# Enigmatic Code

Programming Enigma Puzzles

## Enigma 1444: Backslide

From New Scientist #2605, 26th May 2007 You may be familiar with the 15-tile puzzle  that starts as shown, with one gap, after which you can slide into the gap any one of the tiles adjacent to it.

Continuing in this way you can rearrange the tiles into all sorts of orders.

My nephew is so good at his 15-tile puzzle that I have given him a larger version. It is again a rectangle, with more than two tiles along each side, the tiles are numbered 1, 2, 3 …, and it starts with them in the natural order and with the gap in the bottom right-hand corner.

My nephew has mastered the new version. For example, in less than quarter of an hour he can rearrange the tiles into their reverse order, ending up with … 3, 2, 1 and gap in the bottom row. He has also looked into the properties of the numbers on the tiles and has noted, for example, that their sum is divisible neither by 2 nor by 3.

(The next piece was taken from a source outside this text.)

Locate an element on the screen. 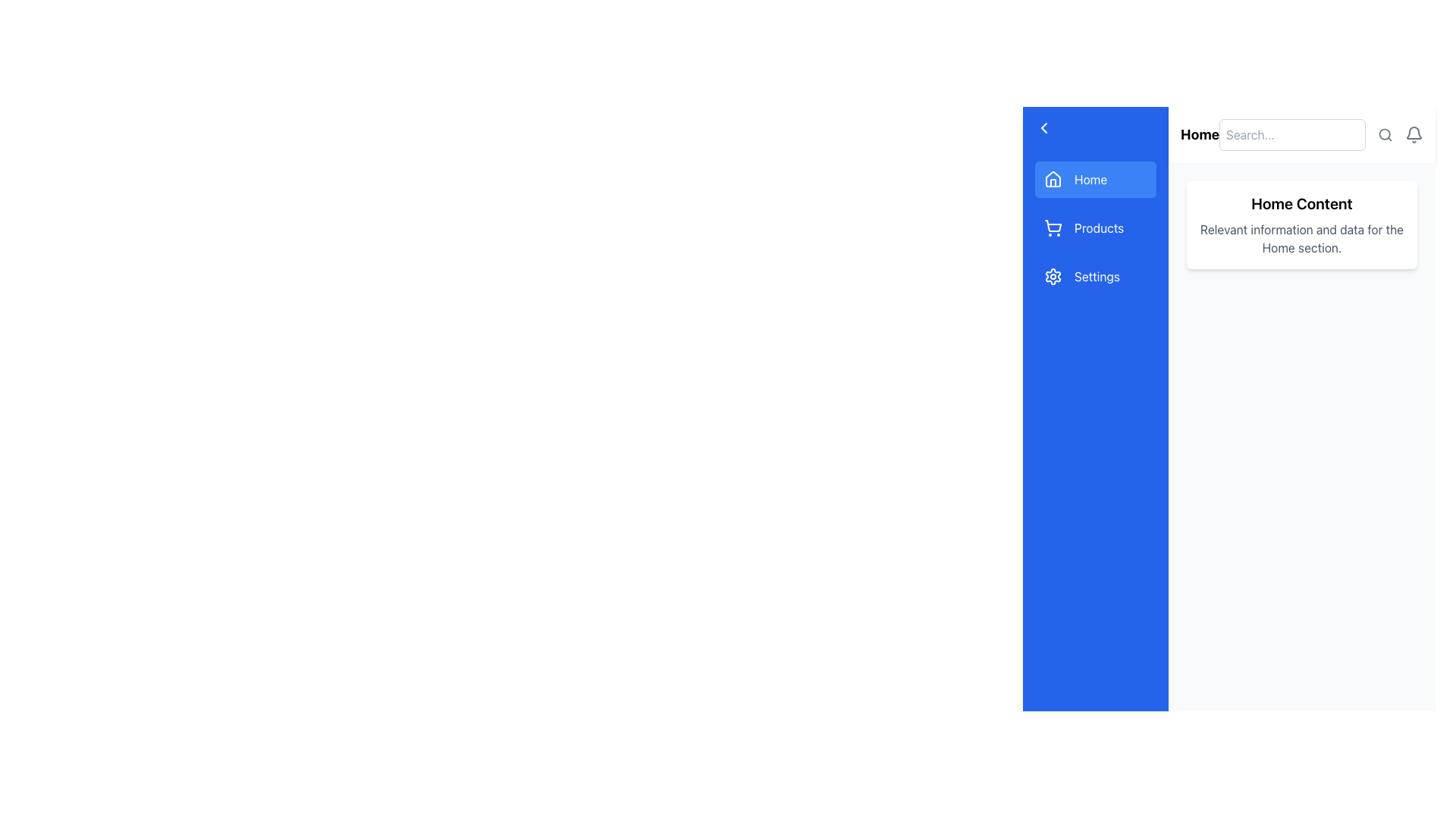 Image resolution: width=1456 pixels, height=819 pixels. the 'Products' navigational button located below the 'Home' button and above the 'Settings' button in the left side navigation panel is located at coordinates (1095, 228).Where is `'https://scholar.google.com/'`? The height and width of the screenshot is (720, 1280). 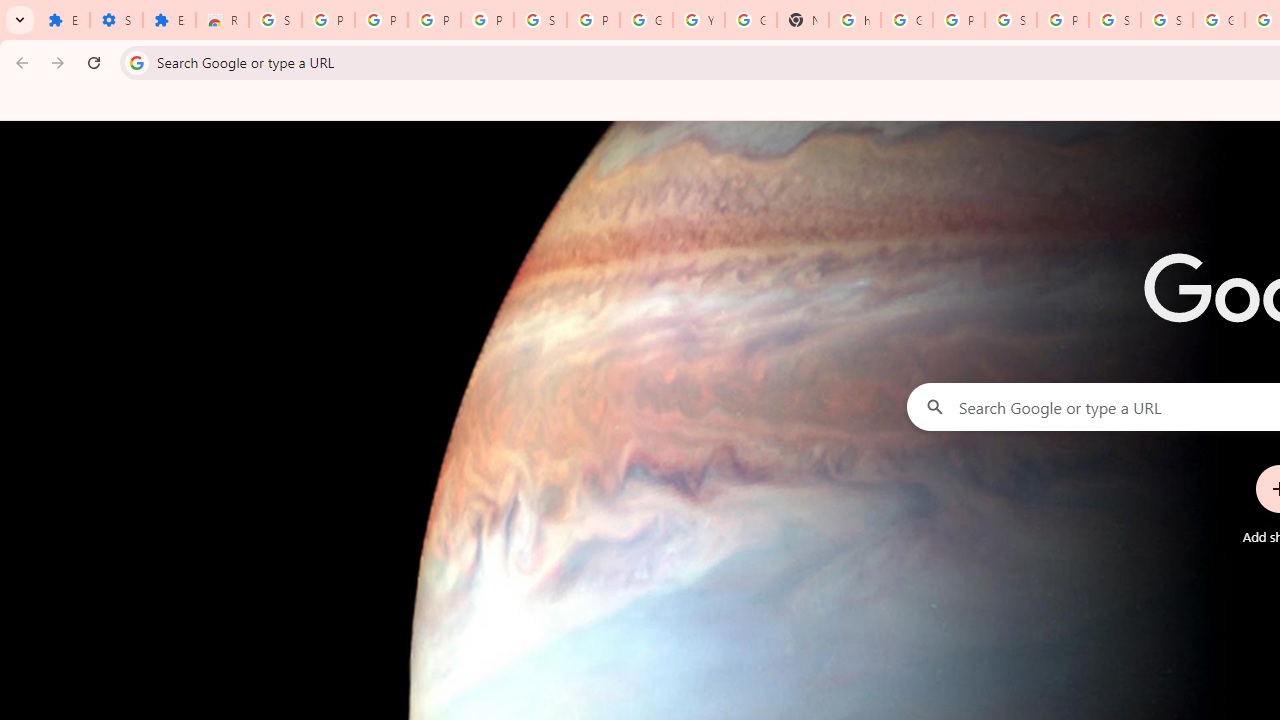 'https://scholar.google.com/' is located at coordinates (855, 20).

How many tiles are there in his new version of the puzzle?

[enigma1444]

### 3 responses to “Enigma 1444: Backslide”

1. Jim Randell 6 April 2013 at 10:50 am

By analysis we can place certain conditions on the dimensions of the puzzle. This Python program considers m×n puzzles for increasing m+n, and outputs those that match the conditions. By default it outputs the first 10 values it finds. I’m assuming that we want the smallest puzzle (by number of tiles) that satisfies the conditions. It runs in 40ms.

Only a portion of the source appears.